Agree for number one


1968-73: The early years of open era had some alltime great pros like Laver, Rosewall, Gimeno, even Gonzales, and amateurs like Emerson, paired with young guns like Newcombe, Roche, Ashe, Smith, and Nastase. Connors and Borg got on the horizon. It was a pity, that this era was overshadowed by promotional struggles and boycotts.

Since the older pro players got a new lease on life, maybe the best in terms of talent with multiple generations of players playing at the top of their game. But the problems with the feuds of competing tours/power structures limited the opportunities and so the level of competition. So, number two.
 
1968-73: The early years of open era had some alltime great pros like Laver, Rosewall, Gimeno, even Gonzales, and amateurs like Emerson, paired with young guns like Newcombe, Roche, Ashe, Smith, and Nastase. Connors and Borg got on the horizon. It was a pity, that this era was overshadowed by promotional struggles and boycotts.

1986-1991: Some older established greats like Lendl and McEnroe, had to battle with new stars like Becker, Edberg, Wilander. For a short time, talented people like Courier and Stich were in the mix. Agassi and Sampras were coming along.

Great post by Urban, as usual. For me the choice is between these two eras. Tough call.

Postscript: I believe that the present era is quite shallow in terms of tennis talent. Other than Fed and Rafa, there seems to be a paucity of champions. Without either one, the other dominates and runs the table.
 
I wouldn't go for decades, but shorter periods. My criterium is around 6 very strong or even great players at the top.
1934-39: It had 3 alltime greats Budge, Vines, Perry with some greats like Crawford, von Cramm, Riggs behind them. Its a pity, that the amateur-pro-split didn't let those rivalries evolve.
1957-9: Had great depht on the pro tour with Gonzales, Hoad, Sedgman, Rosewall, Trabert, Segura fighting it out. Some Forest Hills round-robins were as tough as anything in history.
1968-73: The early years of open era had some alltime great pros like Laver, Rosewall, Gimeno, even Gonzales, and amateurs like Emerson, paired with young guns like Newcombe, Roche, Ashe, Smith, and Nastase. Connors and Borg got on the horizon. It was a pity, that this era was overshadowed by promotional struggles and boycotts.
1986-1991: Some older established greats like Lendl and McEnroe, had to battle with new stars like Becker, Edberg, Wilander. For a short time, talented people like Courier and Stich were in the mix. Agassi and Sampras were coming along.

I also agree with these though I would be inclined to stretch the last time frame one more year to '92 as Ivanisevic and Krajicek at their names to the contenders list.

5
 
Postscript: I believe that the present era is quite shallow in terms of tennis talent. Other than Fed and Rafa, there seems to be a paucity of champions. Without either one, the other dominates and runs the table.

I agree and that and that factors heavily against my willingess to crown Federer the greatest ever, especialy when he has yet to win a grand slam (even a non calender one) vs such an overall weak field with only one other true great player who he has allowed to do so much damage vs him while inflicting so little back despite being overall the far more accomplished of the two at this point.

#####

= Instruction A =
According to the forum excerpt on tennis eras, what criterion does the poster use for picking the strongest periods?

= Data to use =
#####

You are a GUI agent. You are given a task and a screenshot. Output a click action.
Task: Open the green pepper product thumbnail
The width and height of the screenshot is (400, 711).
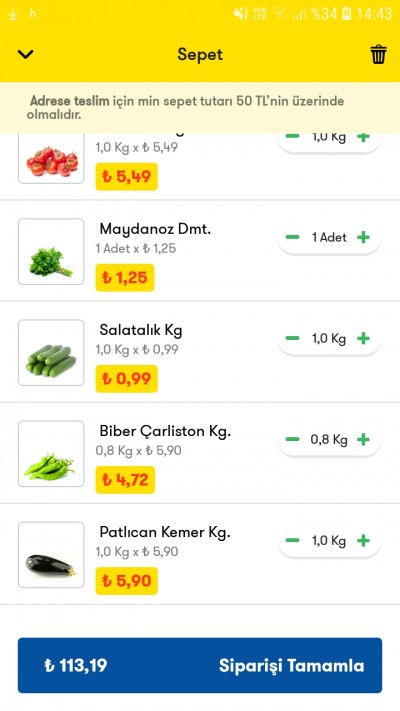point(51,454)
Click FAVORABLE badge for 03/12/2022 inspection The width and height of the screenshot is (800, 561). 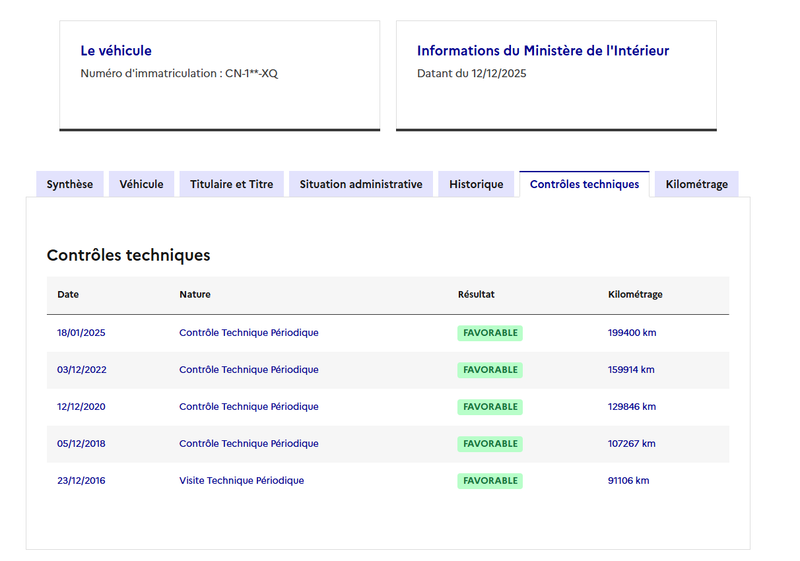point(490,370)
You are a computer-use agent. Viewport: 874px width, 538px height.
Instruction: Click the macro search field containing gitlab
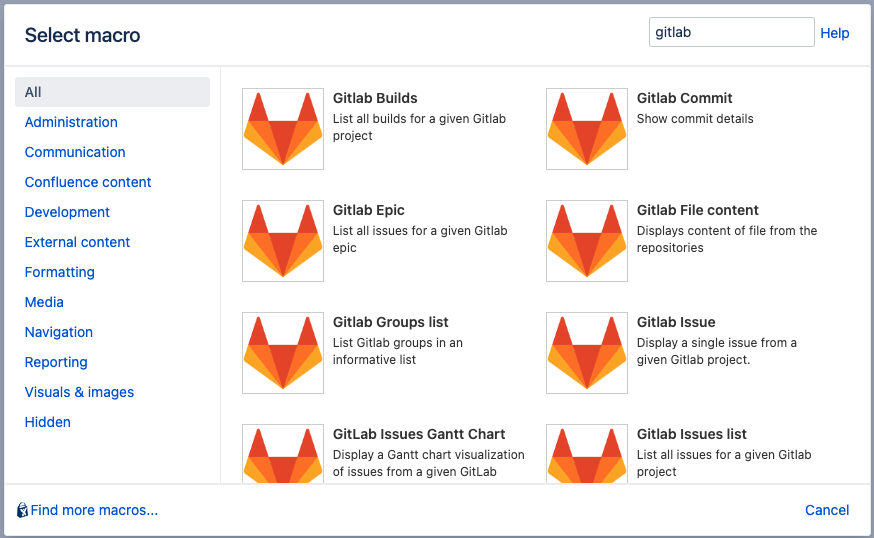[x=731, y=32]
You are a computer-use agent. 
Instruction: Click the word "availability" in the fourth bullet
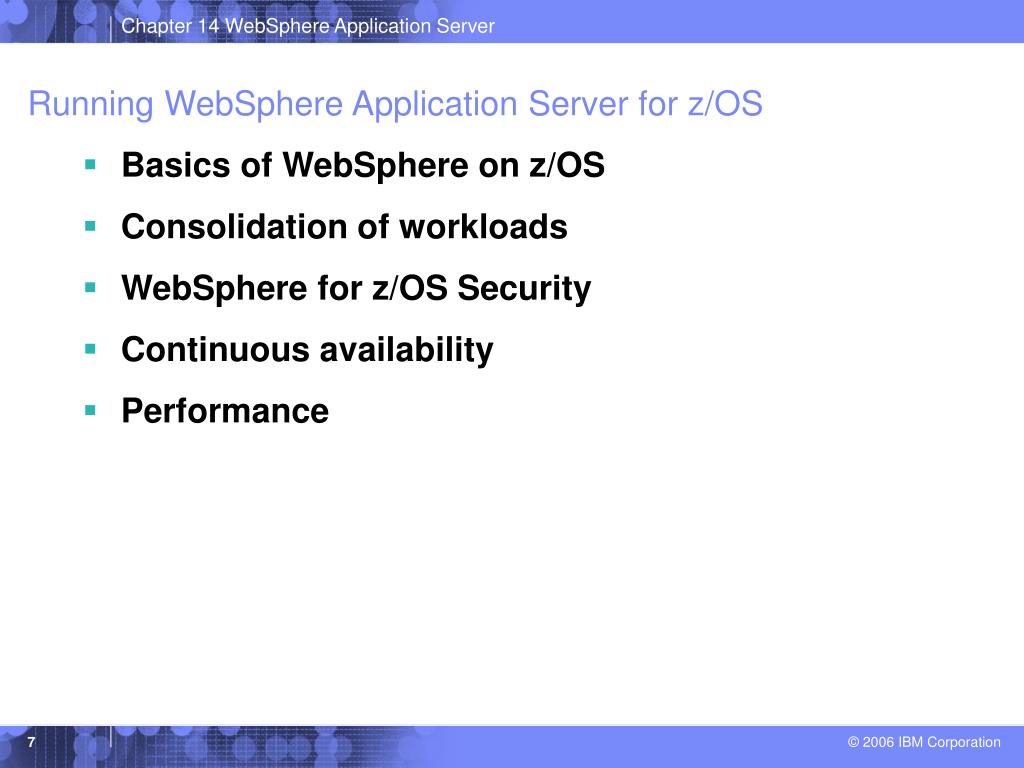[x=406, y=349]
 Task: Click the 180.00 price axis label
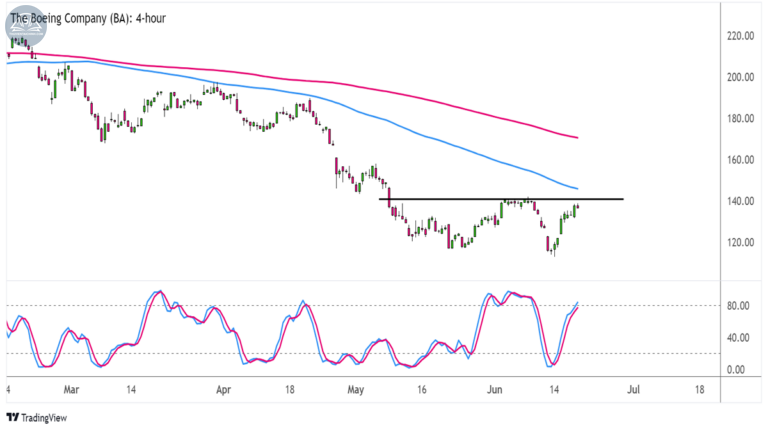click(x=740, y=119)
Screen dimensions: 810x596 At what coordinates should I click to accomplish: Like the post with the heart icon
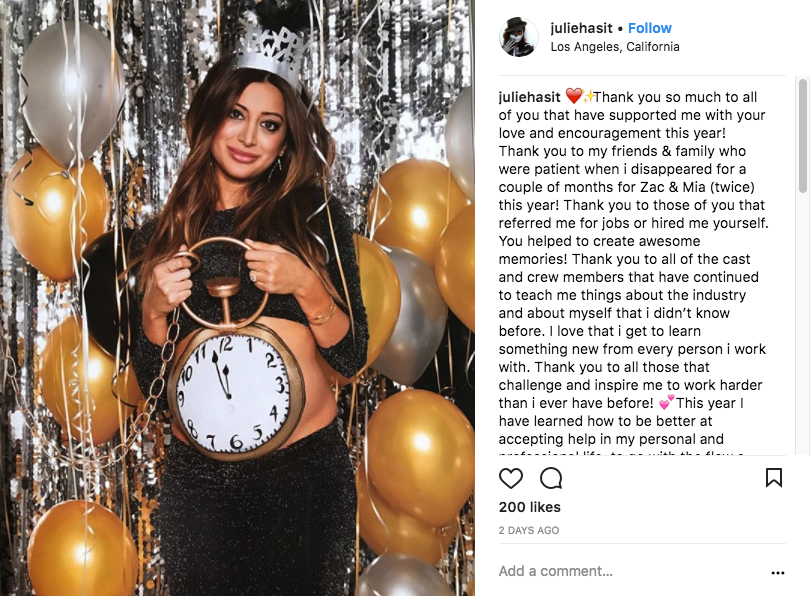pos(511,478)
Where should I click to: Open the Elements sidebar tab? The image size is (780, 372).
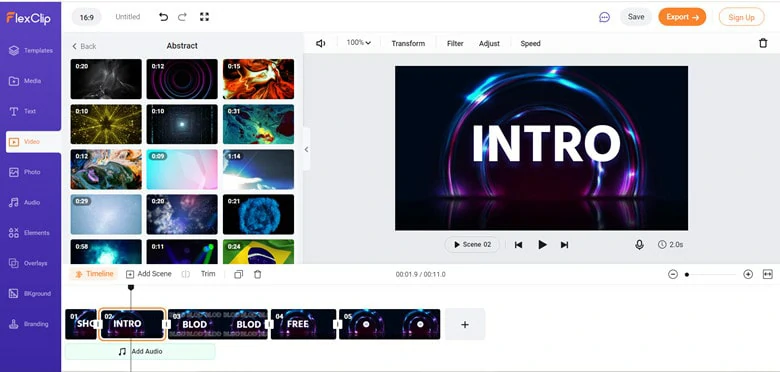(30, 233)
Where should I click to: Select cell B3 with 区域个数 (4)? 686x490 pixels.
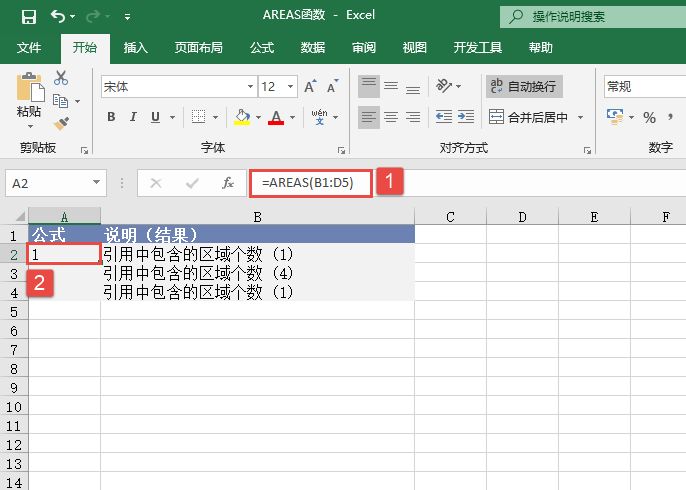(x=257, y=273)
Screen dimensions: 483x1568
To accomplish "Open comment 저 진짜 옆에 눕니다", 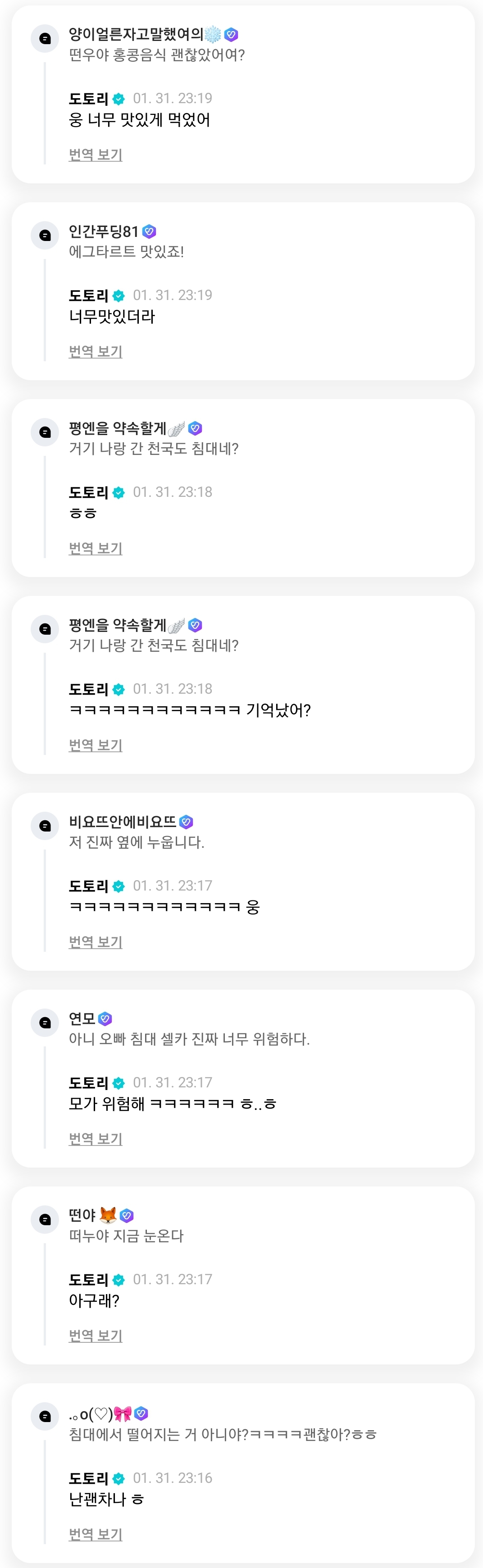I will (137, 842).
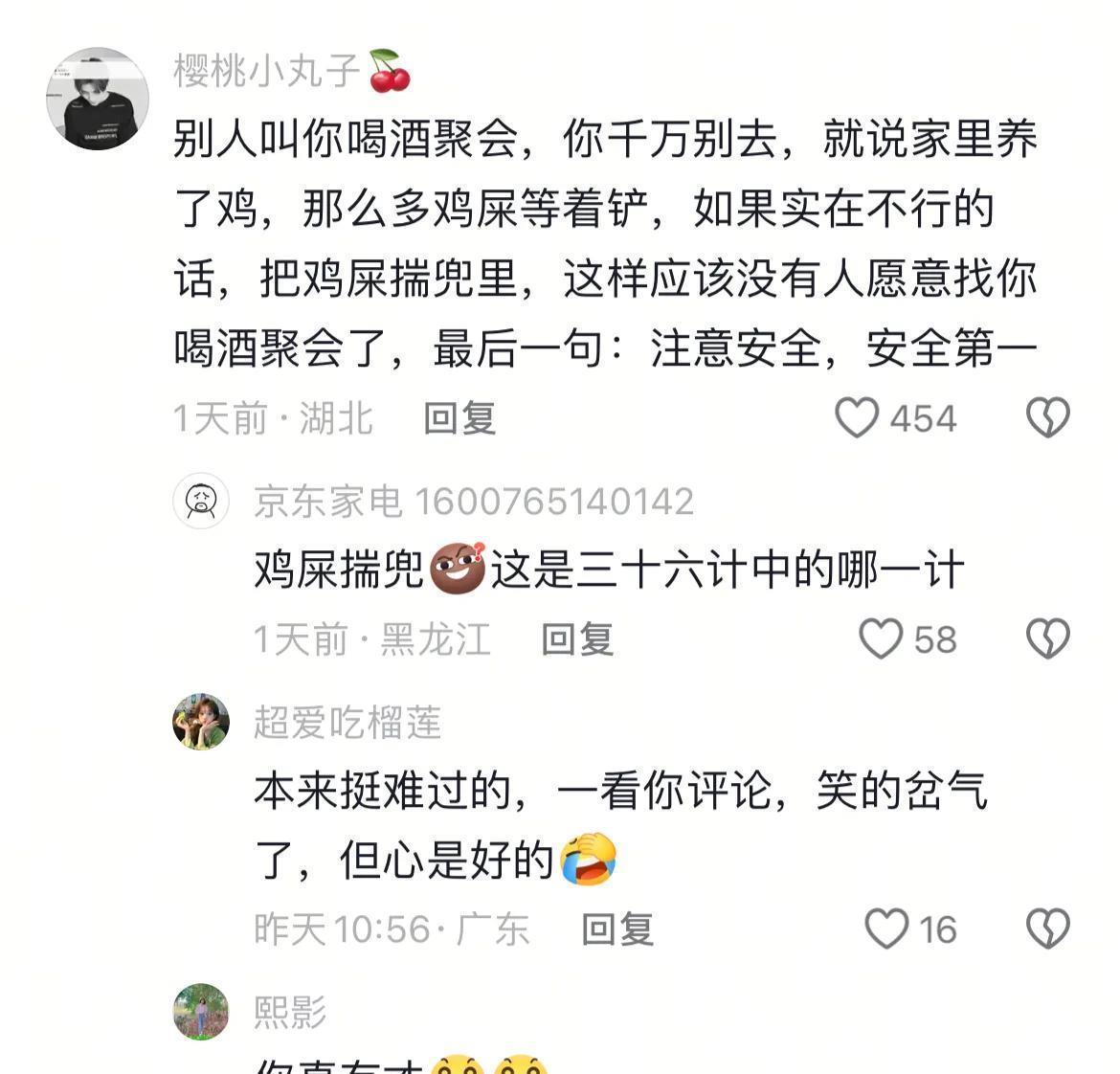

#####

= Instruction B =
Select and copy every line of the listing that contains the string "dimensions".

= Task response A =
Around six very strong or even great players at the top.

= Task response B =
Screen dimensions: 810x596 At what coordinates should I click to accomplish: Like the post with the heart icon
Screen dimensions: 483x1568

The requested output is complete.